## Task to carry out:
How many of the lines below include "Given"? Give the number and no other words.

--- Material provided ---

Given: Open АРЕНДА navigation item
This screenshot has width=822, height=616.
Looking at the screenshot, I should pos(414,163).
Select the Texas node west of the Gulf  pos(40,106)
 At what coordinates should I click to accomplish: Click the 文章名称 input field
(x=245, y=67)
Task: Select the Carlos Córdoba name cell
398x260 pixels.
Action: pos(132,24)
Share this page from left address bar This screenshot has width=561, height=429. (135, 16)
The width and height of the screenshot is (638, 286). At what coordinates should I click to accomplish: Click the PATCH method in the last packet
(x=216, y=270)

---
--- Material provided ---

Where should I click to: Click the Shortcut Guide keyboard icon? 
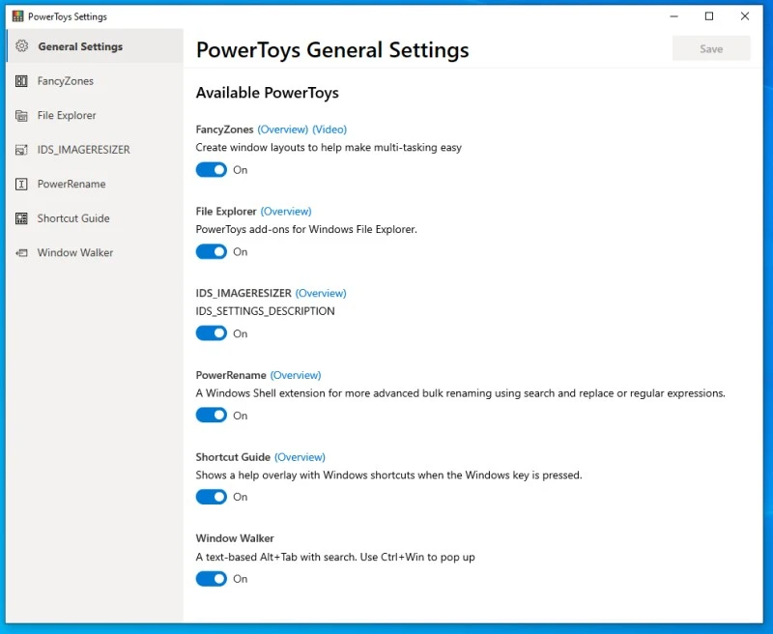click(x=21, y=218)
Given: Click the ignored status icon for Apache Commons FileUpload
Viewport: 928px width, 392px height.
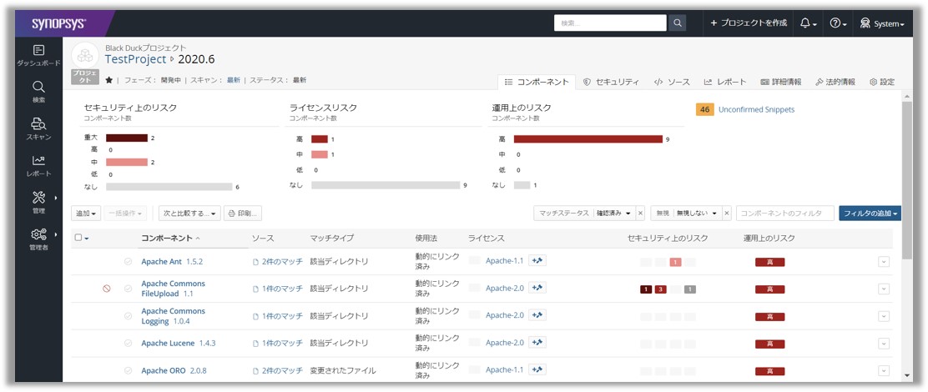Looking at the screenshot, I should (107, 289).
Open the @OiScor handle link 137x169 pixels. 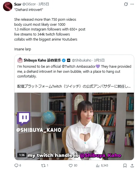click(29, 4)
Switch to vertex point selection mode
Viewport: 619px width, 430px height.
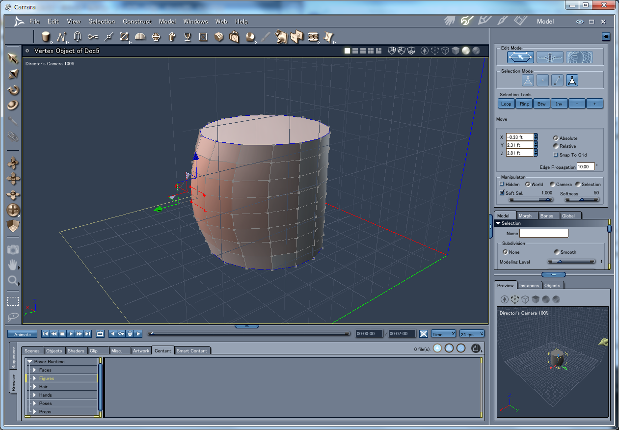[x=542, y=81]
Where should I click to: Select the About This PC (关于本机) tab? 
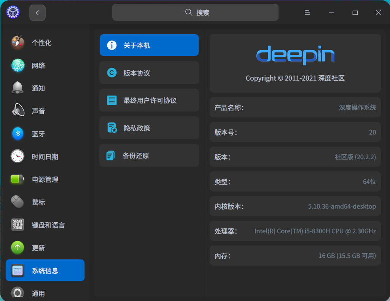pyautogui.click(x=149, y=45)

---

## Solution for this exercise:
2